Es wirkt ermutigend, dass sich die Arbeitnehmer selbst für ihre Zukunft einsetzen wollen. Aber sie können diese Aufgabe nicht alleine bewältigen, weder fachlich noch finanziell. Die Unternehmen tragen durchaus gesellschaftliche Verantwortung, an ihre Mitarbeiter zu denken. Die Firmen spielen eine zentrale Rolle. Ganz allgemeine Lehrgänge in externen Institutionen helfen sicher. Aber damit Arbeitnehmer die betrieblichen Anforderungen von heute und morgen erfüllen, bedarf es auch praxisnaher Inhalte: Fortbildung eng am Geschäftsmodell der Firma.

Die Personalabteilungen sollten sich überall daranmachen, Konzepte zu entwerfen, die dann die operativen Teile der Firma inhaltlich umsetzen. In diesem Zusammenhang fällt es auf, dass Mitarbeiter ihren Personalabteilungen in der Qualifizierungsfrage wenig Kompetenz zutrauen. Offenbar sind zu viele der Verantwortlichen entweder reine Kostendrücker oder drehen sich in Bla-Bla-Wolken von Agilität und New Work um sich selbst. Schon dass der Berufsstand immerfort von Etsch Ar (Human Resources) redet, wo es deutsche Begriffe wie Personal täten, zeugt von Selbstverliebtheit.

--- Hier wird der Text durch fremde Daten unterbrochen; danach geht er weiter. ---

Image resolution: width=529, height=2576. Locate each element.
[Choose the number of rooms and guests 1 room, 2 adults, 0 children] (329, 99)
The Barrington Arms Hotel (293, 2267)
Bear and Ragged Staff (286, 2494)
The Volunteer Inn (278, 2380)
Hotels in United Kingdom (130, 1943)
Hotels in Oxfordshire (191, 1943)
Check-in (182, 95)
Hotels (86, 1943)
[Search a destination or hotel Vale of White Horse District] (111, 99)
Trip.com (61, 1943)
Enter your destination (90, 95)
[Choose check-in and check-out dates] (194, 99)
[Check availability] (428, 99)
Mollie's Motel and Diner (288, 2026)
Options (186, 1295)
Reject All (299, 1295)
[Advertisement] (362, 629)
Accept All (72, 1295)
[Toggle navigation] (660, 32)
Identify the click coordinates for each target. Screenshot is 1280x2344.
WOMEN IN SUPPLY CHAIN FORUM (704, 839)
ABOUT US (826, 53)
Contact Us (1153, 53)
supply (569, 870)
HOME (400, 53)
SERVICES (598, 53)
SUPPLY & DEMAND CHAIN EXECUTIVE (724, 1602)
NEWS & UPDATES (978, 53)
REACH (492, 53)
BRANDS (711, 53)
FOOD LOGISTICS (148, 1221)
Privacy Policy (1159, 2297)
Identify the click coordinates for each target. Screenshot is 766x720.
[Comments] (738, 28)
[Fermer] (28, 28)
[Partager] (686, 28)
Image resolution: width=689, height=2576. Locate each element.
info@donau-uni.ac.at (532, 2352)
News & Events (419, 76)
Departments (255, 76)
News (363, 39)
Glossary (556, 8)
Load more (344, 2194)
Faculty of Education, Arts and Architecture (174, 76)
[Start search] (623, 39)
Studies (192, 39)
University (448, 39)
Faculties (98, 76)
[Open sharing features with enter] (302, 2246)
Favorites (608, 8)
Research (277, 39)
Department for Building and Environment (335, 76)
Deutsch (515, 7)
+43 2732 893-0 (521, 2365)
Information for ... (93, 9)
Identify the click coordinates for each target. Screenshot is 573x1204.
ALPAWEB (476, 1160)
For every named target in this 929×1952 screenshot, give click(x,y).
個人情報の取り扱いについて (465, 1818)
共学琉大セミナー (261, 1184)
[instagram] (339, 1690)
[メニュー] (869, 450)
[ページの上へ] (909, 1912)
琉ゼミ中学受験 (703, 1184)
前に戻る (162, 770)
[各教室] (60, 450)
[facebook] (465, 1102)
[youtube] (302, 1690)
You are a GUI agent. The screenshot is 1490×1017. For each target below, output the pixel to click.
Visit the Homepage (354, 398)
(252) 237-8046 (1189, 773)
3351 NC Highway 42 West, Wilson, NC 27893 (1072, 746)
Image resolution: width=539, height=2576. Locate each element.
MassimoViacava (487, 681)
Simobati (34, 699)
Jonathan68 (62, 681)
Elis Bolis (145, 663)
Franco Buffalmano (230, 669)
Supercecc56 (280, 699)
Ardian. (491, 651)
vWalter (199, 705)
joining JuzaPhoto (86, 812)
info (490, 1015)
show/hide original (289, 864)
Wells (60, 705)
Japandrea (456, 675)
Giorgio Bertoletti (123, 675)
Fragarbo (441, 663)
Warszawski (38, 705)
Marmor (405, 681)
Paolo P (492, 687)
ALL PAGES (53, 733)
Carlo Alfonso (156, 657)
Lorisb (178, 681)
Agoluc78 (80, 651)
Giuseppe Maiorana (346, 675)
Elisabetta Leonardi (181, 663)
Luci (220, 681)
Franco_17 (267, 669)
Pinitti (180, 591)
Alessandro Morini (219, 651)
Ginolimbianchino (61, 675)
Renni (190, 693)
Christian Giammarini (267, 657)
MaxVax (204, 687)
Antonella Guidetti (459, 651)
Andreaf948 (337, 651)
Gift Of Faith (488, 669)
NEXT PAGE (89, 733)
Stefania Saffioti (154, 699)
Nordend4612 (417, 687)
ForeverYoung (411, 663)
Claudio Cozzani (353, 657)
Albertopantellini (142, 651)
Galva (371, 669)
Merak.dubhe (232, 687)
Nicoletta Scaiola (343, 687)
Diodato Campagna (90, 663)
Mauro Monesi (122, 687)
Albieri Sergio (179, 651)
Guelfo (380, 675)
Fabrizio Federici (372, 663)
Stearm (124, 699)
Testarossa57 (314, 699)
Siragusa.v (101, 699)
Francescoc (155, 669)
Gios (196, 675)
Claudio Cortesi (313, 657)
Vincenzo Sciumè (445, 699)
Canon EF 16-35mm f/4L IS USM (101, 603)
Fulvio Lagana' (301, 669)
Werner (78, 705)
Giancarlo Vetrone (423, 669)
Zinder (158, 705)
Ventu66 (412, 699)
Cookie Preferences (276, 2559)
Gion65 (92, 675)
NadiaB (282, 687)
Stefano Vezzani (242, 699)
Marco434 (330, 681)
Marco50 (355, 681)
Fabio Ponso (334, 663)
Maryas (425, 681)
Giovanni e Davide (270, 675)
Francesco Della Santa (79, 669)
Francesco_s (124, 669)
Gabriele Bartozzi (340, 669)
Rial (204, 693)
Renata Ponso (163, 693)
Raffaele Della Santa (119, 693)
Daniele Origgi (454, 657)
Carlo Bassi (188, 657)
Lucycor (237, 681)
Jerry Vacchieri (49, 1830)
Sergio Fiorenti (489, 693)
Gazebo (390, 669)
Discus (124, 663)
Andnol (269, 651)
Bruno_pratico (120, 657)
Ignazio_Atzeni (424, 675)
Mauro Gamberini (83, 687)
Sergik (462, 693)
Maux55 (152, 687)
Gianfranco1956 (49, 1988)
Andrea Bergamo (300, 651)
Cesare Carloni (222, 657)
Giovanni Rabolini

Ein Umbruch vom historischen Ausmaß der Digitalisierung ruft auch nach der Politik. Die aktuelle Bundesregierung hat immerhin ein Recht verankert, sich über Weiterbildung vom Arbeitsamt beraten zu lassen. Auch werden mehr Maßnahmen für Beschäftigte finanziell unterstützt, die vom Strukturwandel betroffen sind. Das kann aber nur der Anfang sein. Für dieses Jahr hat die Regierung eine nationale Weiterbildungsstrategie angekündigt. Ob die modern genug ist, wird sich erst noch erweisen.

An Ideen fehlt es nicht. Wie wäre es, wenn der Staat und die Wirtschaft jedem Arbeitnehmer ein Konto einrichten, aus dem er während seines Berufslebens immer wieder zusätzliche Qualifikationen finanzieren kann? Und wie lässt sich sicherstellen, dass Beschäftigte in kleineren Betrieben zukunftsfest werden, wo sich kein Verwaltungsapparat der Frage annimmt?

Die digitale Ära muss für Arbeitnehmer kein Schrecken werden. Wenn Jobs künftig mehr Kreativität, Eigenverantwortung und Empathie verlangen, sind sie vermutlich befriedigender als bisherige Routinetätigkeiten. Doch viele Arbeitnehmer werden nur in neue Rollen hineinwachsen, wenn Unternehmen und Politik es als zentrale Aufgabe begreifen, ihnen zu helfen.